- [Task]
Among the records that follow, set down only the lines from the one containing "Task: Click the Configure" to the one containing "Task: Delete the Discount for items rule", both included, exactly.

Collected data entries
-*-*-
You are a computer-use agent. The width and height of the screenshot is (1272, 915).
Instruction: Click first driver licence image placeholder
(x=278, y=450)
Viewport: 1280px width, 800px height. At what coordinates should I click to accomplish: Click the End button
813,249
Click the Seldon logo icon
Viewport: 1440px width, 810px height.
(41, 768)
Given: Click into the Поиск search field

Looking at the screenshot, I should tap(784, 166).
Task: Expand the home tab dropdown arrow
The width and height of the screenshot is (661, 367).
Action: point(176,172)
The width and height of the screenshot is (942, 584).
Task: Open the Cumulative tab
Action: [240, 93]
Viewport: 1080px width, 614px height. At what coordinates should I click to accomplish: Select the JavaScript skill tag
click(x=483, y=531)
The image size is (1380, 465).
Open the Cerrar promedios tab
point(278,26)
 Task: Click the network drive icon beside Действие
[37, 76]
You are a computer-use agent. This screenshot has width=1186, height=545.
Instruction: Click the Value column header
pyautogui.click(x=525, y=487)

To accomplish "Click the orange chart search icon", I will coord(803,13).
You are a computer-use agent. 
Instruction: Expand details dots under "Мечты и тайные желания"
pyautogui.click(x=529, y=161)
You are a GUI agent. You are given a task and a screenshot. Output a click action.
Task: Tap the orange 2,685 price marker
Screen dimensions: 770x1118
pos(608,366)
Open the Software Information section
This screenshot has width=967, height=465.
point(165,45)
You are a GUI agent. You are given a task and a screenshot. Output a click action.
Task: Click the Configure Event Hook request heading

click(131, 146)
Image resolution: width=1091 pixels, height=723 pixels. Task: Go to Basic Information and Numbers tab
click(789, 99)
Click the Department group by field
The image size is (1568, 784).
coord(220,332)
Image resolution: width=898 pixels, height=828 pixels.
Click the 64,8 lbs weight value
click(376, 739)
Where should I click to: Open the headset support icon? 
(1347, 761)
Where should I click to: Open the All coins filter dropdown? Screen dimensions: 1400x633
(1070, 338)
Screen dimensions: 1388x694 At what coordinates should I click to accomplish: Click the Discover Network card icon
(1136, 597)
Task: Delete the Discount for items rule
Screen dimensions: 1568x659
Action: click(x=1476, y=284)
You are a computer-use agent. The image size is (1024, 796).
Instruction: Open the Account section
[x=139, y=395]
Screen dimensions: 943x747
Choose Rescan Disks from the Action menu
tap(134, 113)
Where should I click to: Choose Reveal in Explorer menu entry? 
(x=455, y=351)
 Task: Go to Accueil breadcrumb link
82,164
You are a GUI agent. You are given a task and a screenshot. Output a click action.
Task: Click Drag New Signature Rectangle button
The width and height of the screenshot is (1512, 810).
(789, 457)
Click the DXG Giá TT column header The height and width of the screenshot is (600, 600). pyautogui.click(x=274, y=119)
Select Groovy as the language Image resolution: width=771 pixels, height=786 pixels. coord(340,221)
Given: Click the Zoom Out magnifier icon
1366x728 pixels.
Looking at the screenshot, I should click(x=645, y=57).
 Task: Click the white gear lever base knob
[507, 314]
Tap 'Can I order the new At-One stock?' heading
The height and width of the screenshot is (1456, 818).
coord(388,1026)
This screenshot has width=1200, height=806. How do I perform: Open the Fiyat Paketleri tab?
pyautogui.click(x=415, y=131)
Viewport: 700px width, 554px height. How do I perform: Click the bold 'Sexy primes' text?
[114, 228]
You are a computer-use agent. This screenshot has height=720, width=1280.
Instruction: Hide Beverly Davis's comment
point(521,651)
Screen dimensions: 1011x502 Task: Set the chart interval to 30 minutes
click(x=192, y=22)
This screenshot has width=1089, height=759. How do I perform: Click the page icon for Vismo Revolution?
-*-*-
- [Result for this task]
Task: Click the Configure Event Hook request heading

click(131, 146)
Image resolution: width=1091 pixels, height=723 pixels. Task: Go to Basic Information and Numbers tab
click(789, 99)
Click the Department group by field
The image size is (1568, 784).
coord(220,332)
Image resolution: width=898 pixels, height=828 pixels.
Click the 64,8 lbs weight value
click(376, 739)
Where should I click to: Open the headset support icon? 
(1347, 761)
Where should I click to: Open the All coins filter dropdown? Screen dimensions: 1400x633
(1070, 338)
Screen dimensions: 1388x694 At what coordinates should I click to accomplish: Click the Discover Network card icon
(1136, 597)
Task: Delete the Discount for items rule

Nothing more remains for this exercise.